A condominium corporation has a responsibility to keep documents and records. It is usually the task of the secretary or treasurer of the board to ensure that the documents and records are in good order.
Tip for condo boards: Check the bylaws for any specific requirements for record keeping (for example, who keeps them, how, where and any guidelines for retention). Sometimes, a condo board’s current records will be kept with a condo manager if there is one. But the condo board should always have copies secured and in their possession at all times as they are ultimately responsible for them.
Why is it important to keep documents and records?
It is important for condominium corporations to keep documents and records for a variety of reasons:
- They can facilitate board decision-making and budgeting.
- They can facilitate the continuity of the condominium board and condominium corporation. For example, unit owners, board members, and condo managers change. Having documents and records in good order helps make sure new unit owners, board members, and condo managers are up to date with the affairs of the condominium.
- In case of a dispute, well maintained proper documents and records can prove the board’s decision making processes were done properly and legally, and why they reached certain decisions.

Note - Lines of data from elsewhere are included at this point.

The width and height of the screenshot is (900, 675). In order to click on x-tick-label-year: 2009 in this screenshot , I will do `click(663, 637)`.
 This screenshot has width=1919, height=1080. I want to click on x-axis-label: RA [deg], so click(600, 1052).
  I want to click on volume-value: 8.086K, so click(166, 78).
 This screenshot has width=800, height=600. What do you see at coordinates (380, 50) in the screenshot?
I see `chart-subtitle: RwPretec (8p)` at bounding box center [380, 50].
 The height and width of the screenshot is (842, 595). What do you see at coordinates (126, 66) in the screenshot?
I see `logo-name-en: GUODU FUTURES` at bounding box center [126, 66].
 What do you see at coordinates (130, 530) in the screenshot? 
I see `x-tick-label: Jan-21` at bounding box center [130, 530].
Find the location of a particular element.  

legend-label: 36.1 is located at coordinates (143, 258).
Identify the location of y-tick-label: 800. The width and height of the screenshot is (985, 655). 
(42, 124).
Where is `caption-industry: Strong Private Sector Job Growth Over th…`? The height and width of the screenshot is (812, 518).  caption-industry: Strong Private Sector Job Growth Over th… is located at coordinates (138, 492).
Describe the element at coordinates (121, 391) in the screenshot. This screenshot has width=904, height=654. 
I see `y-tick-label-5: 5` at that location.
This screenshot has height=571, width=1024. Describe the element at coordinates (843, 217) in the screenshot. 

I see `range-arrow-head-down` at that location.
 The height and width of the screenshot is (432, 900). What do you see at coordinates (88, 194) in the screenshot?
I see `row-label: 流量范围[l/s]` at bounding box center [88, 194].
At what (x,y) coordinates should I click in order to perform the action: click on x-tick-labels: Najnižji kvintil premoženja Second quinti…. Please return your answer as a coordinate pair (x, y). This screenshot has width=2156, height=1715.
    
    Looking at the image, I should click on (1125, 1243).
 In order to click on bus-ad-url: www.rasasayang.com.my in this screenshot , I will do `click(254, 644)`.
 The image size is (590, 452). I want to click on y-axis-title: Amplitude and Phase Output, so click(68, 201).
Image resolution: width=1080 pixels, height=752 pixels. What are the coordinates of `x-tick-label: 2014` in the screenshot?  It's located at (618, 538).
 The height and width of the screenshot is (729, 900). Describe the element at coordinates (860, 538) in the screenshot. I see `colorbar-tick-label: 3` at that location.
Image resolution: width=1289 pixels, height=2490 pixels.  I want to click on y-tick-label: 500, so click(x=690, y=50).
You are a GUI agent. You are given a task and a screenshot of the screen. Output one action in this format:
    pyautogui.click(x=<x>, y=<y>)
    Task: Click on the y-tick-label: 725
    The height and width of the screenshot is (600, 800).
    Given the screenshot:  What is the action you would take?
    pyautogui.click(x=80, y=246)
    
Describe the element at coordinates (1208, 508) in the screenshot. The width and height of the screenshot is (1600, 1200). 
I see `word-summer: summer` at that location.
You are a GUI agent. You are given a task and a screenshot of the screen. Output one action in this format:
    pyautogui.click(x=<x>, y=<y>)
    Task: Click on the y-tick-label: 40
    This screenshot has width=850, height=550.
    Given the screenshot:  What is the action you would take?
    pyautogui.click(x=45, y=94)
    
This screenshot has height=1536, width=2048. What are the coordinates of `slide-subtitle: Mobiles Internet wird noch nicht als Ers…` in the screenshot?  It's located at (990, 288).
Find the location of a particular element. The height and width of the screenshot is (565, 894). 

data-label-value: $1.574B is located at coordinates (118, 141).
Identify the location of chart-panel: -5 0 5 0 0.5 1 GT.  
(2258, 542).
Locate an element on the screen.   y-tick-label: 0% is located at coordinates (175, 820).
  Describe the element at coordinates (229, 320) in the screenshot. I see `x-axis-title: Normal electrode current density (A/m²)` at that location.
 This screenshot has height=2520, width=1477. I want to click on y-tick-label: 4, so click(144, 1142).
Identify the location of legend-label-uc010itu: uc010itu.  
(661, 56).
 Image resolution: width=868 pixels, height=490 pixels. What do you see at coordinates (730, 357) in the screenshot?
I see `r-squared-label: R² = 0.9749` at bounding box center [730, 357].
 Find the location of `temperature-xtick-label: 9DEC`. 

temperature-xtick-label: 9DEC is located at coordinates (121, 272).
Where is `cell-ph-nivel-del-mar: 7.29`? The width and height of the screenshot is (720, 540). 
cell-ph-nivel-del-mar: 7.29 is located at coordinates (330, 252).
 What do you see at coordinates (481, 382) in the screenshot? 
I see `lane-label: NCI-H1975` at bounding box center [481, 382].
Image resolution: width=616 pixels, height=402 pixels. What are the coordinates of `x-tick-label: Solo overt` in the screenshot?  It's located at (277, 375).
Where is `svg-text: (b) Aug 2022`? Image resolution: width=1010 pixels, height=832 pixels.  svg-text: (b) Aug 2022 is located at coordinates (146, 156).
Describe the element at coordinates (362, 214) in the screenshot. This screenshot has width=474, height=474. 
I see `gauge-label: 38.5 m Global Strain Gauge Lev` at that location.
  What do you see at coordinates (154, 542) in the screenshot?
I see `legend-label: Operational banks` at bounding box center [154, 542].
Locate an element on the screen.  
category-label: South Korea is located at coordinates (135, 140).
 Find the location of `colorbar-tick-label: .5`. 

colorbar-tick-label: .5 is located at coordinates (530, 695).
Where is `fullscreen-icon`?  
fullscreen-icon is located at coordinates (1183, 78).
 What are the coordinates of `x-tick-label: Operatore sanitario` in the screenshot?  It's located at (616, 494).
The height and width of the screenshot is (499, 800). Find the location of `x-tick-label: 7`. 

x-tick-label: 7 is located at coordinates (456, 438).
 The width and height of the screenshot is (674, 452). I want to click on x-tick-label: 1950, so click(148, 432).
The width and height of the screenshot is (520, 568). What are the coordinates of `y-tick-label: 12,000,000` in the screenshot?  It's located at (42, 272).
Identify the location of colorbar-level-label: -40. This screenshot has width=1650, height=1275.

How long do condominium corporations need to keep documents and records?
The Condominium Property Regulation specifies how long the condominium corporation must keep documents and information. Some documents and information must be kept permanently, for example:
- The corporation’s current bylaws
- Details on post tensioned cables located on/within the property as included in the condominium plan
- A statement outlining the unit factors and how unit factor allocations are determined
- Professional reports, such as engineering reports
- A statement setting out any structural deficiencies known to the corporation at the time of the request
- Structural, electrical, mechanical and architectural working drawings and specifications, and as built drawings
- Existing plans showing the location of underground utility services, sewer pipes and cable television lines
- Certificates, approvals and permits (relating to the corporation’s property) issued by a municipality, Administrator under the Safety Codes Act, the Government or agent of the Government
- Any building assessment report
- Copies of all plans, documents and amended documents as required under the Safety Codes Act
Documents and information may be kept in an electronic format, as long as it is complete, legible and can be reproduced.
- For a complete list of the retention period for a corporation’s documents and information, refer to schedule 3 of the Condominium Property Regulation.
- Corporations are not required to retain documents that no longer exist or that they no longer have control over/access to as of January 1, 2020.
Can condominium corporations retain information or documents in electronic format?
Yes, as long as the information or document:
- Is complete
- Is legible in its entirety, and
- Is capable of being reproduced by the corporation in an electronic format or in hard copy format
As long as the version of a document in electronic format meets the above requirements, then it is considered the original document.
Condominium corporations should consider developing a policy for the retention, review, and disposal of documents. Because some of these documents and records may contain personal information of unit owners, the corporation should be familiar with the Personal Information Protection Act.
I’m no longer a property manager or board member for a condo corporation. What do I do with a corporation’s documents?
Original copies of any documents or records prepared for a corporation by a condo manager or board member are property of the corporation. There are rules for former condo managers and board members in dealing with a corporation’s original documents and records.
For example, upon the cancellation of a management agreement, a condo manager has 30 days to return all property belonging to the corporation (including original documents and records) at no charge. When a person is no longer a board member, he or she has 30 days to return all property belonging to the corporation (including original documents and records) at no charge.